▸ **DOCUMENT PASSAGE**
----

The ideas here are based on Chapter 9 of Särndal, Swensson and Wretman, which deals with two-phase sampling and the regression estimation of population totals.  Here we are interested in multiphase sampling and in settings where many statistics may be computed with the same set of calibrated weights, so the priorities and notation are slightly different.  

As in the book, we consider the setting where the sampling probabilities are known (or well-estimated) in advance and raking adjustments are small. When sampling probabilities $\pi$ are grossly incorrect (eg: missing data/non-response) so that the raking adjustments are not small, we would want different computations such as those of Chang & Kott (*Biometrika*, 2008).

----

▸ **DATA SECTION**
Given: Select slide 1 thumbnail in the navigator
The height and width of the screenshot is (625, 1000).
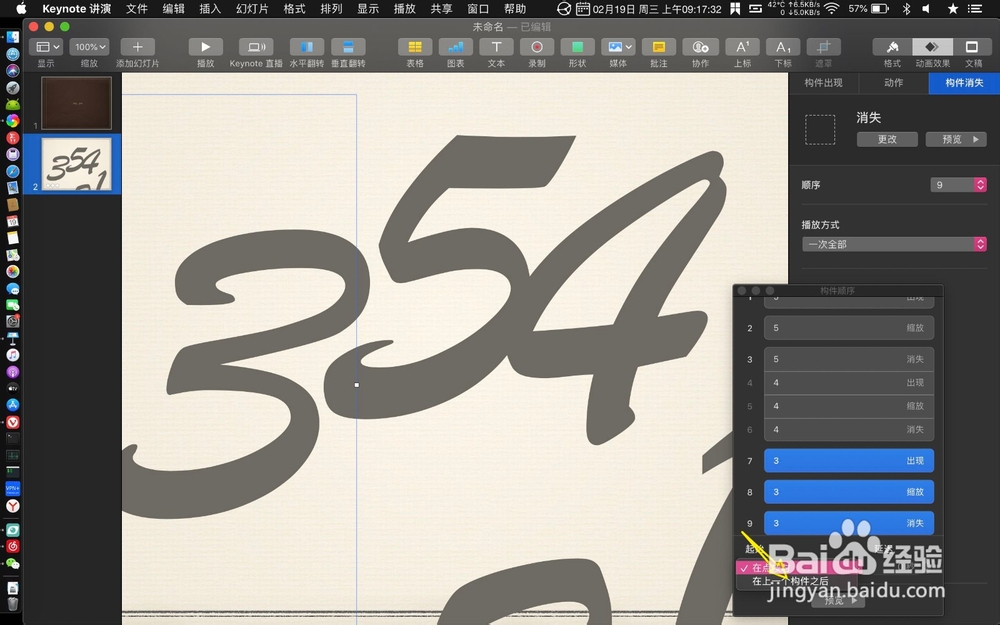Looking at the screenshot, I should pos(75,103).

----

▸ **YOUR INSTRUCTIONS**
Copy the part of the two-phase sampling text that starts at "The ideas here" and ends at "Kott (*Biometrika*, 2008).", word for word.

▸ **CORRECT RESULT**
The ideas here are based on Chapter 9 of Särndal, Swensson and Wretman, which deals with two-phase sampling and the regression estimation of population totals.  Here we are interested in multiphase sampling and in settings where many statistics may be computed with the same set of calibrated weights, so the priorities and notation are slightly different.  

As in the book, we consider the setting where the sampling probabilities are known (or well-estimated) in advance and raking adjustments are small. When sampling probabilities $\pi$ are grossly incorrect (eg: missing data/non-response) so that the raking adjustments are not small, we would want different computations such as those of Chang & Kott (*Biometrika*, 2008).